** begin Data shown **

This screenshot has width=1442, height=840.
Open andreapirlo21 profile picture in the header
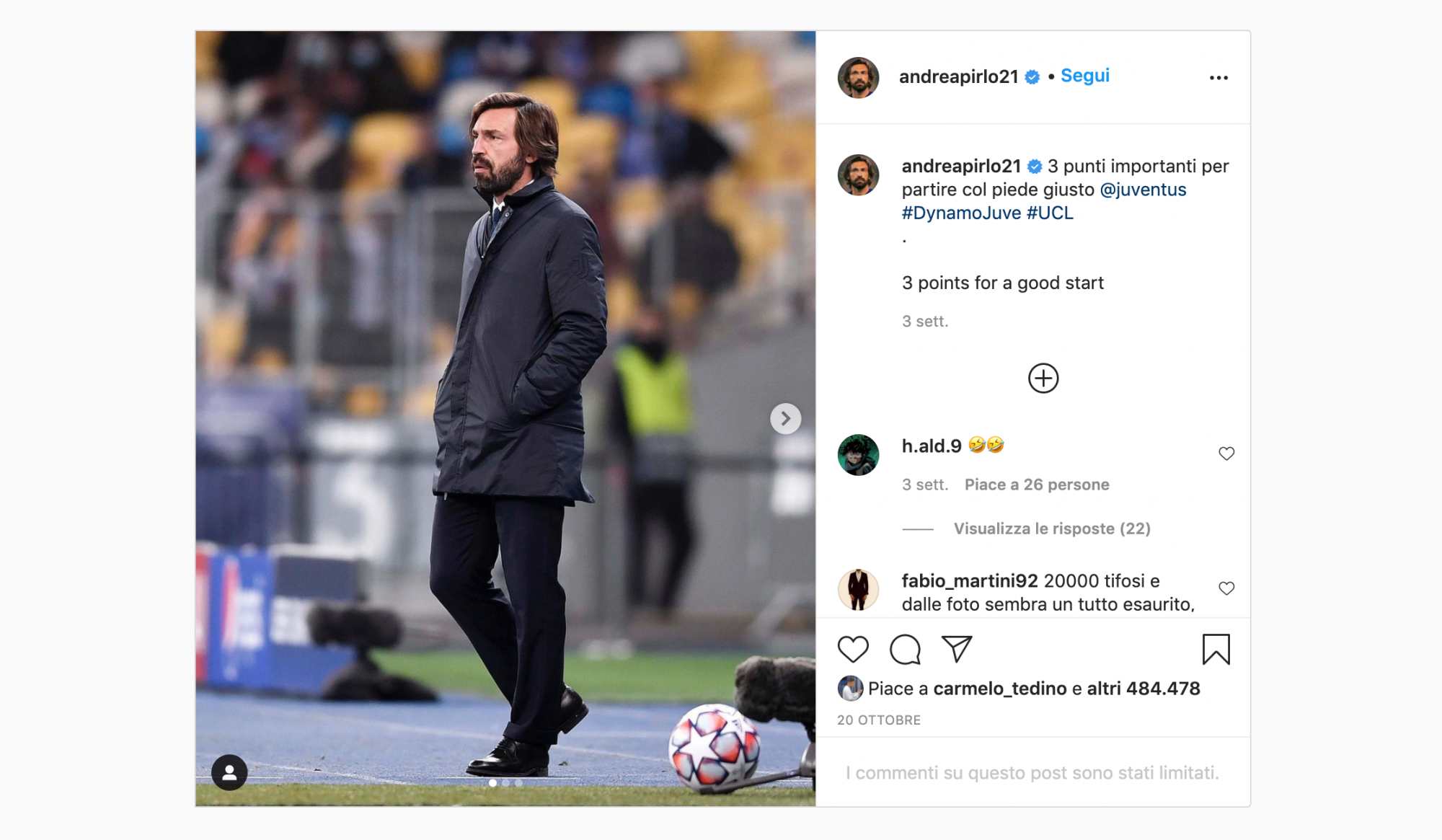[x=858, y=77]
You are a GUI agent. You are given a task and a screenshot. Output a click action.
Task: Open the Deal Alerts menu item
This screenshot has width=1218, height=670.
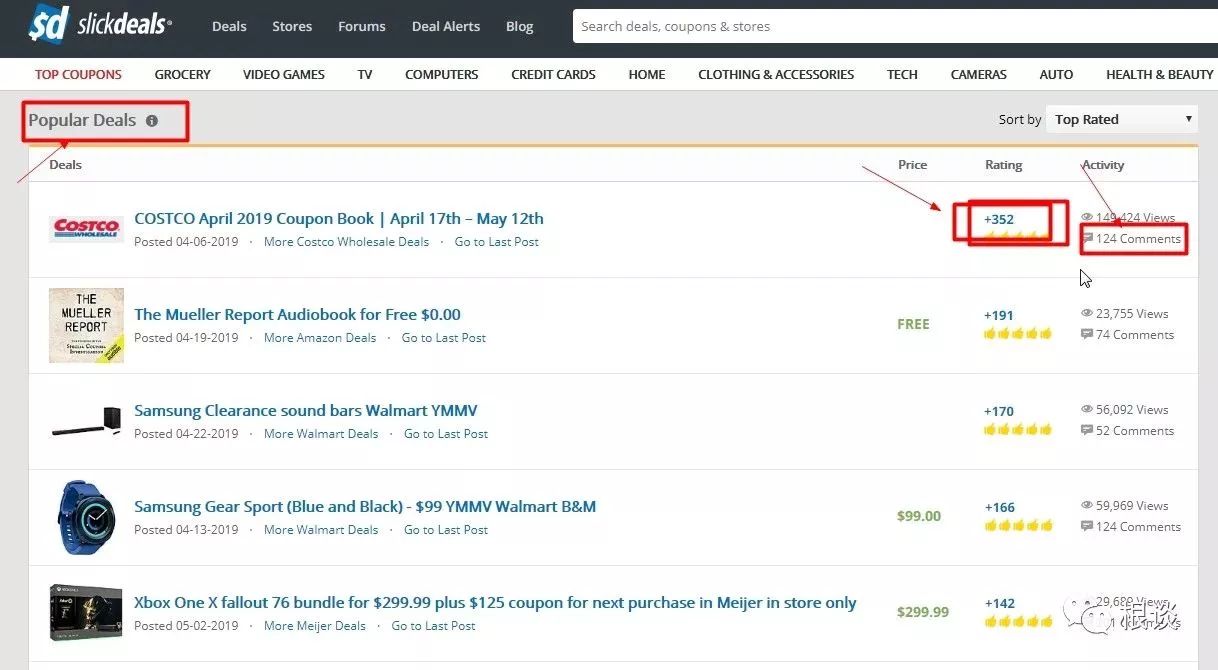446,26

** end Data shown **
** begin Data shown **

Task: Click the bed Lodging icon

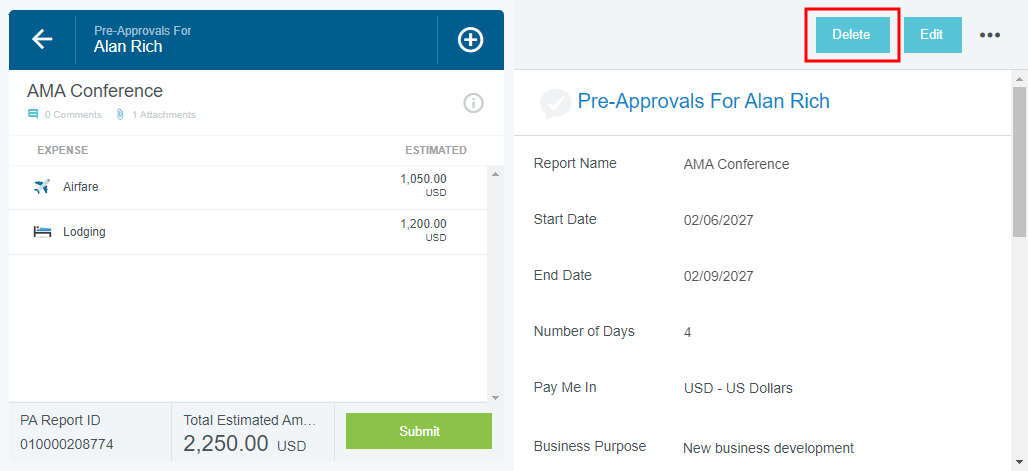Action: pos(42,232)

** end Data shown **
** begin Data shown **

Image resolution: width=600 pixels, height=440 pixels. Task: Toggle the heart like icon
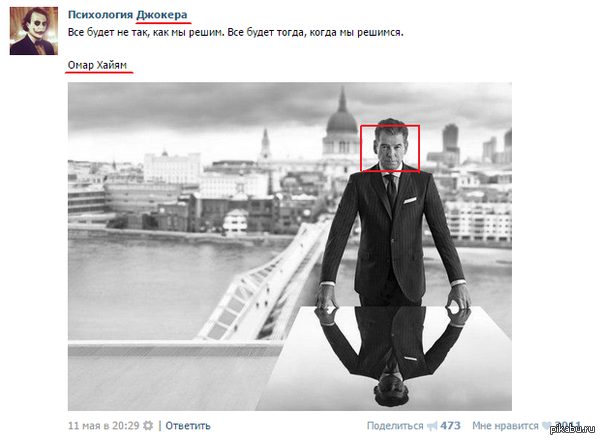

** end Data shown **

Do this:
List the lines from the one containing "This screenshot has width=1442, height=840." through the one containing "[x=858, y=77]", including both, as a numbered list. Skip blank lines and leave the pictures out.

Response for this exercise:
1. This screenshot has width=1442, height=840.
2. Open andreapirlo21 profile picture in the header
3. [x=858, y=77]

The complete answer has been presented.